Num país que alimenta 1 bilhão de pessoas pelo mundo, a fome de uma parcela de sua própria população é uma arma política. Não uma fatalidade.

Vimos a morte de crianças, a interrupção precoce de sonhos. Fomos confrontados com o assassinato de idosos, o verdadeiro incêndio de uma biblioteca, como diria o provérbio africano.

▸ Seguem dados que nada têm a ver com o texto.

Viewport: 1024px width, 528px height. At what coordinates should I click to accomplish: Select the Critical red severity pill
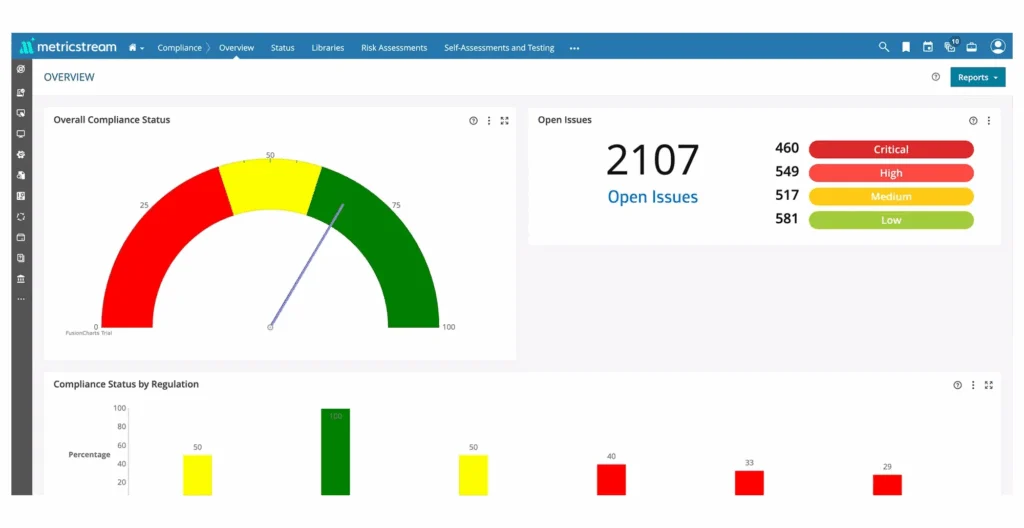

Sobre sua mesa estão pelo menos cinco queixas contra o ex-presidente brasileiro por crimes contra a humanidade e genocídio. Nas próximas semanas, os detalhes dessa última denúncia desembarcarão em Haia. Não confunda com um eventual livro de história. São imagens dos contornos intoleráveis do século 21 no Brasil.

Diante da guerra na Ucrânia e dos crimes pelo mundo, sei da dificuldade em selecionar qual aberração lidar com prioridade. Gostaria, ainda assim, de apresentar alguns argumentos sobre o motivo pelo qual investigar Bolsonaro é de interesse do planeta, e não apenas de cortes nacionais.

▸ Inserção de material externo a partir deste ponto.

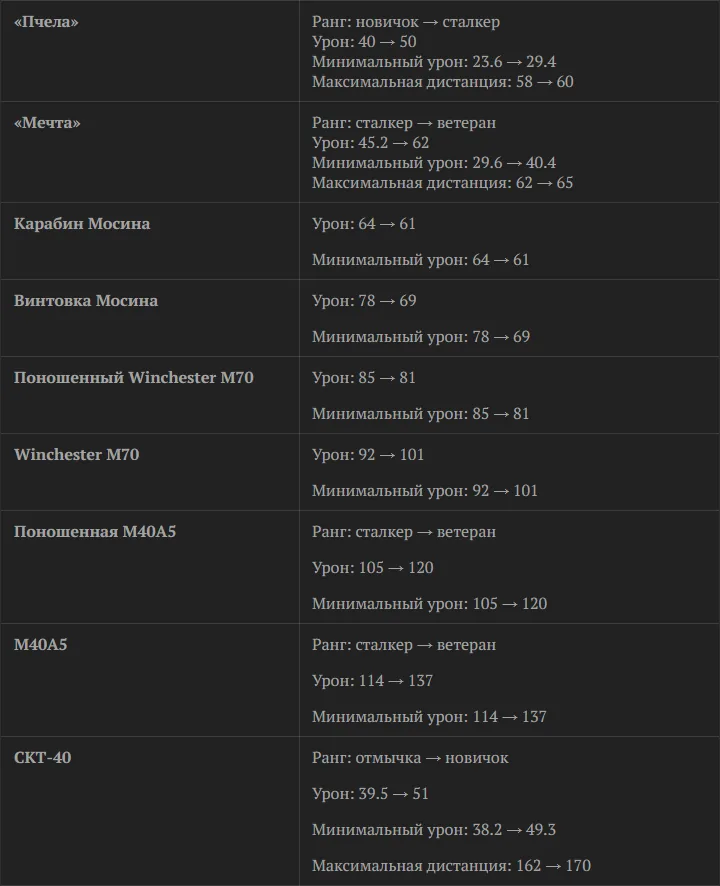Click Винтовка Мосина minimum damage 78 → 69
720x886 pixels.
point(421,337)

Quando os guardiões da floresta são assassinados pela fome, pelo envenenamento, pelo vírus, por bala ou por omissão, é uma parcela de todos nós que deixa de existir. Na Comissão Arns, a percepção é de que “quando uma comunidade indígena é assassinada, é toda uma matriz humana que se perde”.

Imagine um mundo onde os escandinavos seriam extintos? Uma extinção forçada da população que fala português?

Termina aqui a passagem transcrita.